Exercise goal: Rewrite the entries below, replacing "GUI agent" with "screen assistant" wherever it occurs and leaving everything else unchanged.
── Input records
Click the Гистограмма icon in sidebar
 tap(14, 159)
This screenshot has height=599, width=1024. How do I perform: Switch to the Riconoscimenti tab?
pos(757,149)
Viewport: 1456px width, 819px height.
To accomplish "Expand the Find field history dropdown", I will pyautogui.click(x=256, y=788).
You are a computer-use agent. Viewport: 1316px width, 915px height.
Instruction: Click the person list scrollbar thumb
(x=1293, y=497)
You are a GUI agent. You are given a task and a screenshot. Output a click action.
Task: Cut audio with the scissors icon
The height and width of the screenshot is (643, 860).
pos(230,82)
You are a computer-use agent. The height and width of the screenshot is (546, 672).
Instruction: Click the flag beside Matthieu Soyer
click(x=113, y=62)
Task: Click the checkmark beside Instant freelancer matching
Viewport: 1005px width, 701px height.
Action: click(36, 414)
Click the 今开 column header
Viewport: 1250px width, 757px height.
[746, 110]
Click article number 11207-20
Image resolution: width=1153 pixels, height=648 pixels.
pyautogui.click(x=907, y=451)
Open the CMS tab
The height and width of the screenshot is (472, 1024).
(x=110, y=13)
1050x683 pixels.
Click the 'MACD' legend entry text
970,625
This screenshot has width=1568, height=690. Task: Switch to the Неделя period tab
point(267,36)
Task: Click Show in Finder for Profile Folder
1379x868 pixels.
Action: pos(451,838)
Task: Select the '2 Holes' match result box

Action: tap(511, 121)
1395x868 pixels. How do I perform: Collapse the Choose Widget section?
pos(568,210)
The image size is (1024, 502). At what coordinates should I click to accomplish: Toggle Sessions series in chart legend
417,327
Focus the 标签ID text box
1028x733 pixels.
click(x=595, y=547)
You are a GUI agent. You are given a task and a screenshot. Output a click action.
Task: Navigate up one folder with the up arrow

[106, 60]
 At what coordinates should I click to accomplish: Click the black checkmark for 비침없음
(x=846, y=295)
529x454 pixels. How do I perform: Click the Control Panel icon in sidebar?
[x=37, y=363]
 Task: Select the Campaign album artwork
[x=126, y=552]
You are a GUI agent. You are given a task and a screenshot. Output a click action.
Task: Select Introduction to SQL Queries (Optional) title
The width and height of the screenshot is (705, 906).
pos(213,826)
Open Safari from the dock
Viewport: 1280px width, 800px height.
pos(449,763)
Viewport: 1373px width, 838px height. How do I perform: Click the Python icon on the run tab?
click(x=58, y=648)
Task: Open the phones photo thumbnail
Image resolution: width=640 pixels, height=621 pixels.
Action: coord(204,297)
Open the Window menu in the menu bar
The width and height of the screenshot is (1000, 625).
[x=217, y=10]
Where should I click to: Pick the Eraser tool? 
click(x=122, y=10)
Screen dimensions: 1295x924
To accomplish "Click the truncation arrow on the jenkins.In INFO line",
────
Result of this task:
Click the Гистограмма icon in sidebar
 tap(14, 159)
This screenshot has height=599, width=1024. How do I perform: Switch to the Riconoscimenti tab?
pos(757,149)
Viewport: 1456px width, 819px height.
To accomplish "Expand the Find field history dropdown", I will pyautogui.click(x=256, y=788).
You are a computer-use agent. Viewport: 1316px width, 915px height.
Instruction: Click the person list scrollbar thumb
(x=1293, y=497)
You are a screen assistant. You are given a task and a screenshot. Output a click action.
Task: Cut audio with the scissors icon
The height and width of the screenshot is (643, 860).
pos(230,82)
You are a computer-use agent. The height and width of the screenshot is (546, 672).
Instruction: Click the flag beside Matthieu Soyer
click(x=113, y=62)
Task: Click the checkmark beside Instant freelancer matching
Viewport: 1005px width, 701px height.
Action: click(36, 414)
Click the 今开 column header
Viewport: 1250px width, 757px height.
[746, 110]
Click article number 11207-20
Image resolution: width=1153 pixels, height=648 pixels.
pyautogui.click(x=907, y=451)
Open the CMS tab
The height and width of the screenshot is (472, 1024).
(x=110, y=13)
1050x683 pixels.
Click the 'MACD' legend entry text
970,625
This screenshot has width=1568, height=690. Task: Switch to the Неделя period tab
point(267,36)
Task: Click Show in Finder for Profile Folder
1379x868 pixels.
Action: pos(451,838)
Task: Select the '2 Holes' match result box

Action: tap(511, 121)
1395x868 pixels. How do I perform: Collapse the Choose Widget section?
pos(568,210)
The image size is (1024, 502). At what coordinates should I click to accomplish: Toggle Sessions series in chart legend
417,327
Focus the 标签ID text box
1028x733 pixels.
click(x=595, y=547)
You are a screen assistant. You are given a task and a screenshot. Output a click action.
Task: Navigate up one folder with the up arrow

[106, 60]
 At what coordinates should I click to accomplish: Click the black checkmark for 비침없음
(x=846, y=295)
529x454 pixels. How do I perform: Click the Control Panel icon in sidebar?
[x=37, y=363]
 Task: Select the Campaign album artwork
[x=126, y=552]
You are a screen assistant. You are given a task and a screenshot. Output a click action.
Task: Select Introduction to SQL Queries (Optional) title
The width and height of the screenshot is (705, 906).
pos(213,826)
Open Safari from the dock
Viewport: 1280px width, 800px height.
pos(449,763)
Viewport: 1373px width, 838px height. How do I perform: Click the Python icon on the run tab?
click(x=58, y=648)
Task: Open the phones photo thumbnail
Image resolution: width=640 pixels, height=621 pixels.
Action: coord(204,297)
Open the Window menu in the menu bar
The width and height of the screenshot is (1000, 625).
[x=217, y=10]
Where should I click to: Pick the Eraser tool? 
click(x=122, y=10)
Screen dimensions: 1295x924
To accomplish "Click the truncation arrow on the jenkins.In INFO line",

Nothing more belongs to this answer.